Choose three options which are true:

a) an angle of 150 degrees is equivalent to 2pie/3 radians.

b) Cos 0 = cos (0 – pie/2) for al values of 0.

c) Sin 0 = cos (0 – pie/2) for all values of 0.

d) If triangle ABC has a right angle at B, then sin A = cos C

e) In any triangle ABC, if the lengths of just two sides of the triangle are known, then you always calculate the third.

f) In any triangle ABC,AB sin C = AC sin B

g) If triangles PQR and XYZ are similar, with P = X, Q = Y, R = Z, then XY/PQ = XZ/PR

h) In any triangle PQR, cos R = PR^2 + PQ^2 – QR^2/ 2 x PR x PQ.

would it be D and E and F ??

e is obviously false.
d is true
f is not the law of sines I learned.

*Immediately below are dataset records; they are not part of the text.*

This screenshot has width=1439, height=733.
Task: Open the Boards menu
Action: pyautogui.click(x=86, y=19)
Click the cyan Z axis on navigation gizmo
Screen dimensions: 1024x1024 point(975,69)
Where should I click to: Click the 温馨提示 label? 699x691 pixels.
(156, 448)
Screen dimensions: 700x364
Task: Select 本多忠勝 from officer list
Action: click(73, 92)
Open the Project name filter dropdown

AB is side c, and AC is side b.

c*SinC is not equal to b*SinB.

c/SinC= b/SinB is the law of sines.

The correct options that are true are:

d) If triangle ABC has a right angle at B, then sin A = cos C
g) If triangles PQR and XYZ are similar, with P = X, Q = Y, R = Z, then XY/PQ = XZ/PR

So, the correct options are d) and g).

Let's go through the options to determine which ones are true.

a) An angle of 150 degrees is equivalent to 2π/3 radians.
To convert degrees to radians, we need to multiply the angle in degrees by π/180. So, 150 degrees would be (150 * π/180) radians, which simplifies to 5π/6 radians. Therefore, option a is true.

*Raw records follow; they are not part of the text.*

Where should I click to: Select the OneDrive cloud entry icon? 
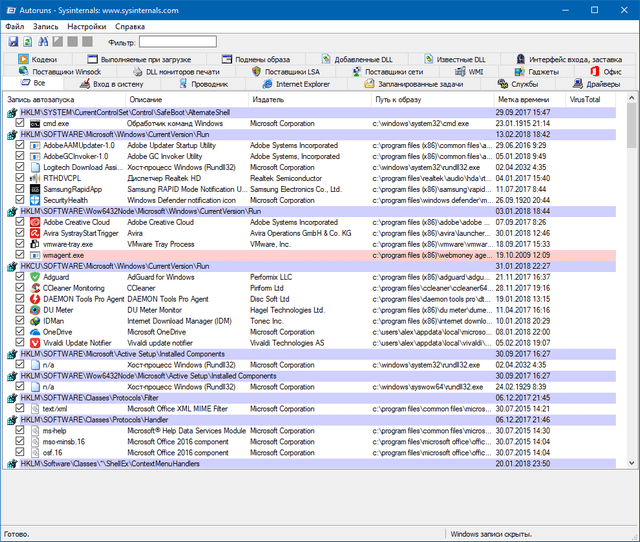(x=34, y=331)
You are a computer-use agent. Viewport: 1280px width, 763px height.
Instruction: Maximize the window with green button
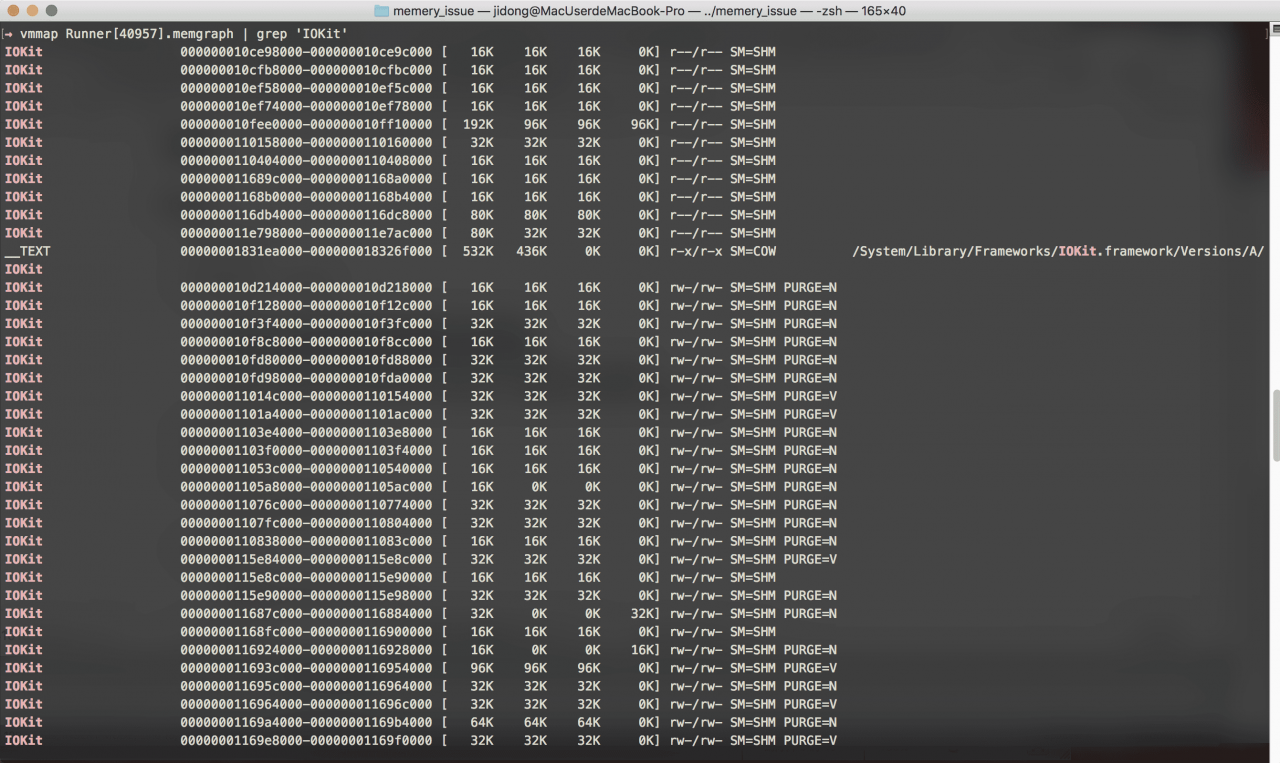point(53,10)
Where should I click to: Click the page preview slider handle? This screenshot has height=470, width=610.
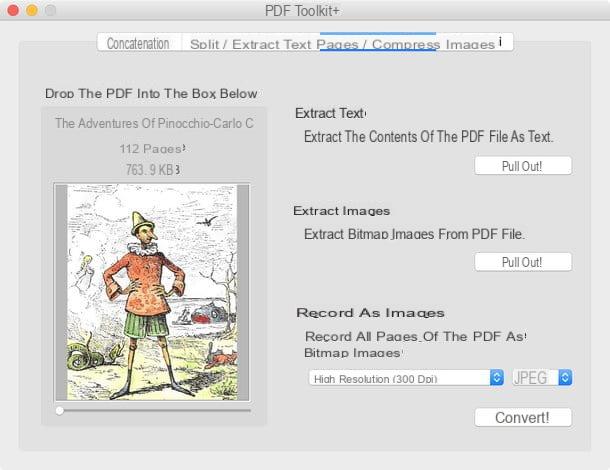point(60,410)
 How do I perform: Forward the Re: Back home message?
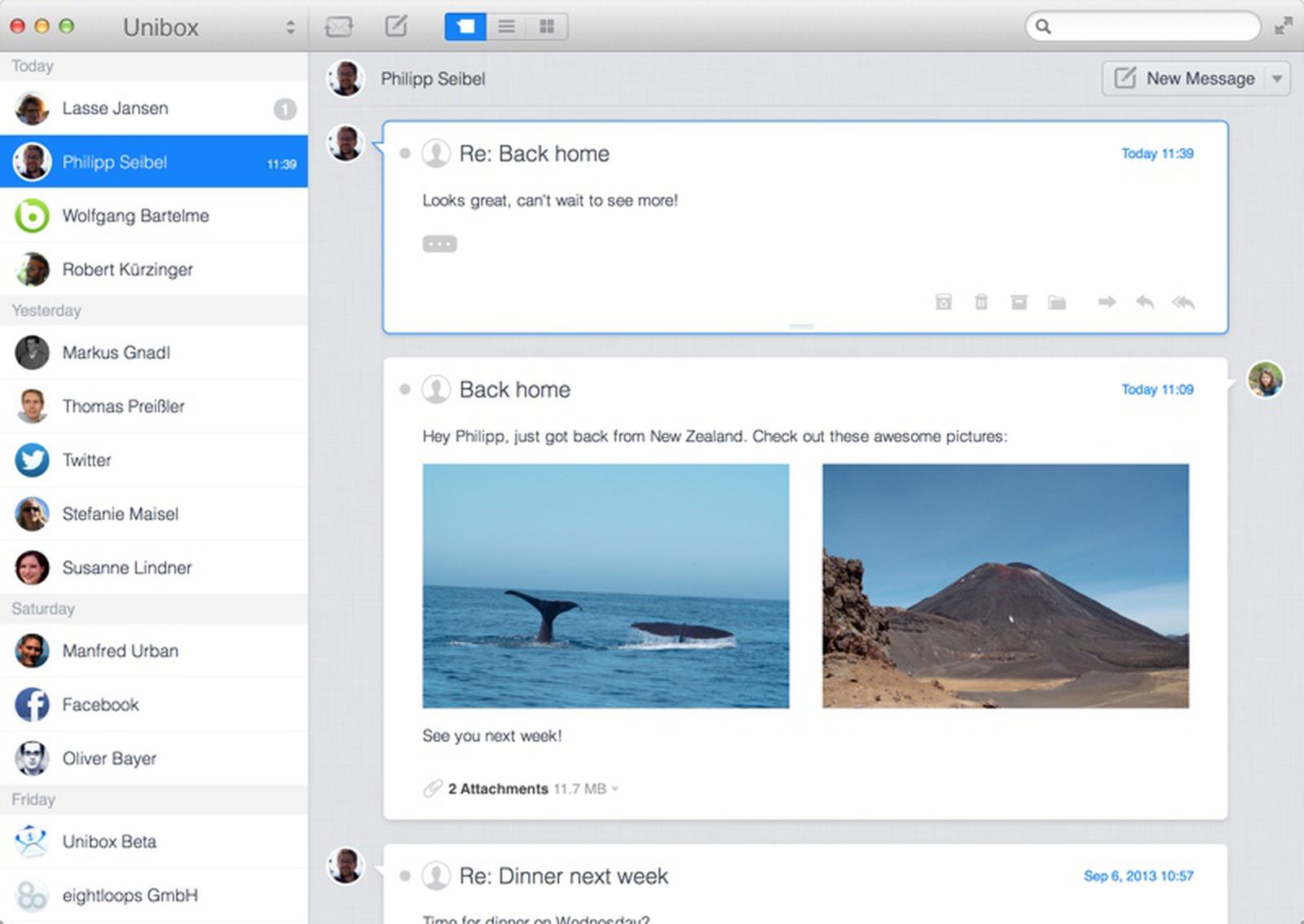coord(1107,302)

b) Cos 0 = cos (0 - π/2) for all values of 0.
Using the cosine function, we know that cos(0) = 1. If we evaluate cos (0 - π/2), we get cos(-π/2), which is also equal to 1. Thus, option b is true.

c) Sin 0 = cos (0 - π/2) for all values of 0.
This statement is not true. The sine function and the cosine function are different, and their outputs are not always equal. Therefore, option c is false.

d) If triangle ABC has a right angle at B, then sin A = cos C.
When a triangle has a right angle at vertex B, it is known as a right triangle. In a right triangle, the sine of angle A would be equal to the cosine of angle C. Therefore, option d is true.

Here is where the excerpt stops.